I know I will feel gutted when the time comes as I'm sure you are feeling. Wishing you the very best with whatever you choose.
 
Carol, Sorry to hear about your news. Tough decision but I also decided on a tissue valve at 58 yo. ( I made this decision as I have a rare sensitivity to ACT which made a mechanical much riskier for me). For what it is worth, I do agree with the above comments on going with a MV at 65 after a tissue valve lasting 7 years. The newer Edwards Inspiris Resilia valves may last longer but really too new to know for sure. While the TAVR is interesting you have a small size valve which makes it more difficult and at age 65 in 10 years, rough estimate of the TAVR durability, they would unlikely to be able to put a TAVR in a TAVR - so you would be putting off another OHS. Either way we are lucky to have options !!
 
Well, I am home just 6 days after OHS # 2. The surgeon again was limited on space in my chest, and I have an Insipirus #21. It is a newer generation valve with an anti-calcification coating. It is also expandable, so TAVR can be done down the road.
Feeling like a train wreck, but blessed to be on the other side. Baby steps forward now.
 
Compared to other options, train wreck is pretty good. As I had TAVR, all I can offer is TAVR is pretty easy and recovery is rapid, so hopefully this is the last time you have to go through this.

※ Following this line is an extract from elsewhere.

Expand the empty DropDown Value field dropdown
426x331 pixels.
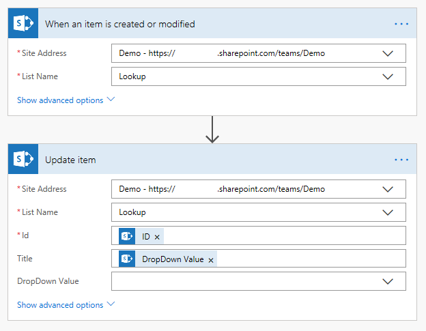point(388,281)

Hope your recovery goes smoothly.
 
Glad you are back home and on the mend Carol. I have had 2 OHS's as well so I can relate to the "train wreck" feeling...or is it more like getting run over by a cement truck? I had a Ross Procedure done in 2004 and my aortic root started dilating. By 2011 I had to have the valve replaced and the root/ascending aorta repaired after only 7 years.

I struggled as well with whether to go with a mechanical versus a tissue valve as I was only 50 at the time. My surgeon suggested an Onyx valve if I decided to go mechanical. But he was also on the team at Duke doing clinical trials on TVAR, and he felt pretty confident that if I got at least a decade out of a tissue valve then I would be a good candidate for the TVAR procedure.

Well I'm 59 now and my Edwards pericardial bovine valve is still in good shape as it's 9 year anniversary approaches in 4 days. At my last checkup he felt I would probably get another 5-10 years out of it if nothing unexpected occurs, and that TVAR would be the method they use to replace it.
 
Well, I am home just 6 days after OHS # 2. The surgeon again was limited on space in my chest, and I have an Insipirus #21. It is a newer generation valve with an anti-calcification coating. It is also expandable, so TAVR can be done down the road.
Feeling like a train wreck, but blessed to be on the other side. Baby steps forward now.
Lovely to hear you are back home and recovering, Carol. Wishing you all the very best for the days ahead.
 
Congratulations! What are you binge watching :)? I did Law and Order and Ken Burns Civil War.